Data summit 2011/Parsers

(Copied from original at etherpad:DataSummitParsers -- needs cleanup)

Ye olde questions:

http://www.mediawiki.org/wiki/Wikitext/2011-01_format_discussion Who's here?

  • Trevor (WMF)
  • Russ Nelson
  • Hannes Dohrn
  • Karl Matthias (aboutus - kiwi)
  • Brion

(Trevor chat notes) Intermediate structure for a wiki document -- this is our key

  • for near-term wikitext editing, can restore original format if document format is tightly tied to that and has all the info

Danese says she'd like us not to invent a new standard for this intermediate format...should use existing standards where possible. XML? JSON? (XML and JSON are great serialization formats which can be used to save data structures. What's really important is to determine what the structure looks like. Some structures will fit better natively in XML than in JSON. XML can also benefit from being able to directly include subsets of other XML grammars, such as using a subset of HTML 5 XML serialization directly. -brion) Slight AST as use for things like localized messages -- send something that says where the magic words are gonna be and lets them be handled -- such as plurals. API consumers should be able to get the AST without having to know all the freaky parsing themselves. [Plus this will be future-compatible if/when wikitext dies ;) -brion] Trevor says, and I agree, that we need to eliminate some of the truly weird-ass cases in the syntax so that we can end up with something even a little bit closer to LALR(1). The biggest problem in being able to present partial pages is that a template can enter into an HTML structure with another template exiting that structure. Specifically, starting and stopping a table. That makes it much much harder to be able to parse just a portion of the text and understand its semantics. Use of things like the peg/leg-base parsers to identify weird syntax usage <- helps to clean up and upgrade slowly to cleaner system Trevor is writeing on his pad. Wikitext -> Parser -> Document -> Post-Processor. If we stored parsed text, we could generate HTML much much more quickly. Brion points out that not all templates are the same. Some we might need to look into while parsing, others not. He draws a sketch on the board which I will attempt to reproduce here: Doc Model page is comprised of blocks a block is a paragraph | table | template box | image box | list | (list item) | heading

   ^ list items must be in a list block; list blocks are implied in present markup - dangerous
   ^ paragraphs are generally implied, which complicates many of those things (edge cases like finding a template or comment first)
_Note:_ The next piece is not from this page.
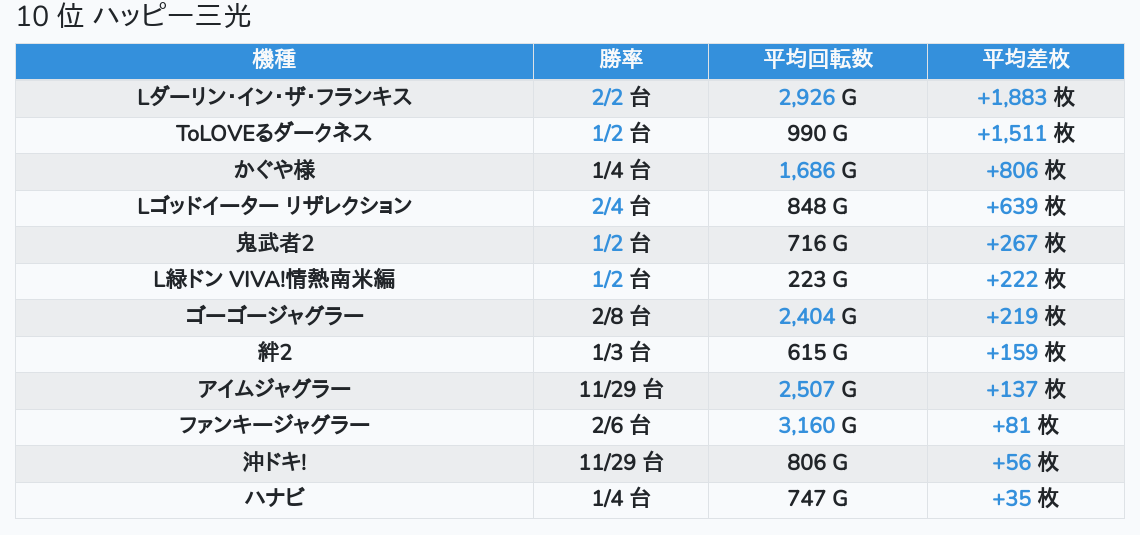Click the 1/3 台 win rate for 絆2

coord(620,353)
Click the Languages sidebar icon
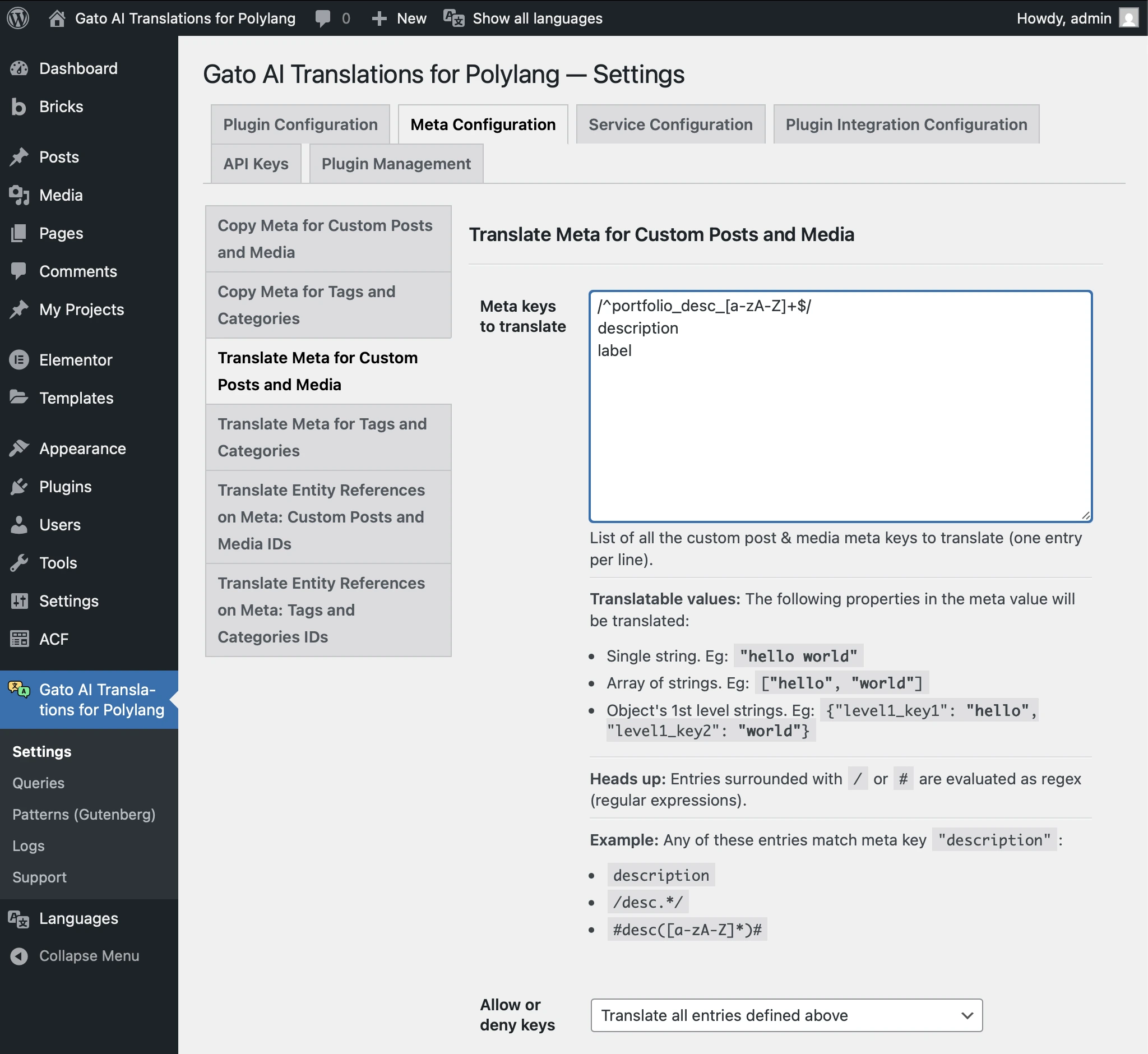The width and height of the screenshot is (1148, 1054). pos(19,918)
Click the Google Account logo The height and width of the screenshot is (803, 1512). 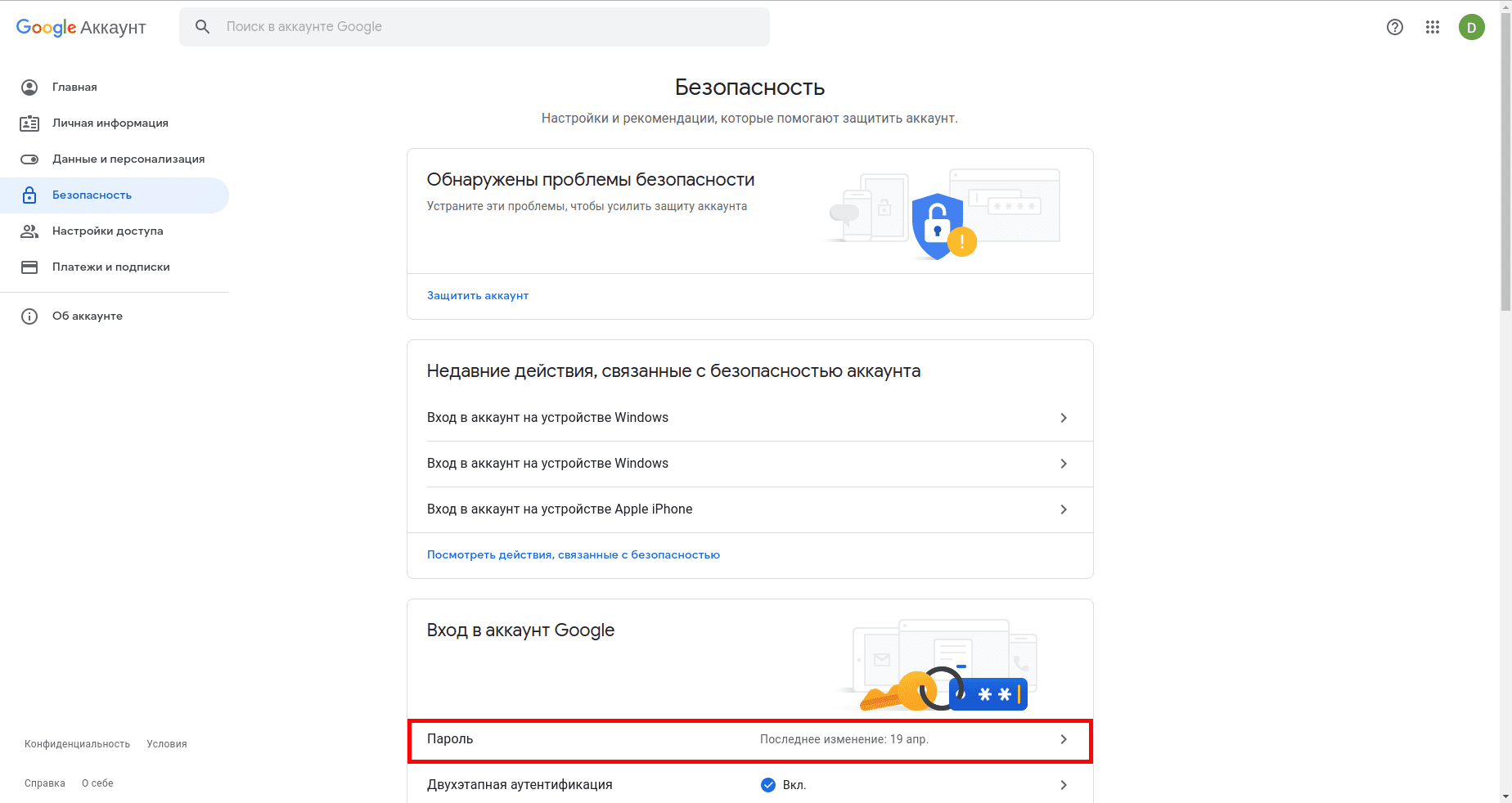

a block may contain other blocks blocks cannot start or end another block

   ^--- **many known violations of this**
   ^ requires fixup; can we enforce this one template at a time? :D

A block template may be comprised of multiple blocks. A paragraph has one or more inline inline is text span | link | math | parser function | template generating inline | image inline cannot contain blocks

   ^ violation in templates is likely. need to learn to distinguish block & inline template context

inline can contain inline PEG is a backtracking parser generator. Seems to be quite capable. Karl is generating HTML, and Hannes is generating an abstract syntax representation. They don't handle some of the worst edge cases; their philosophy is "if it generates ugly results, you need to fix your wikitext."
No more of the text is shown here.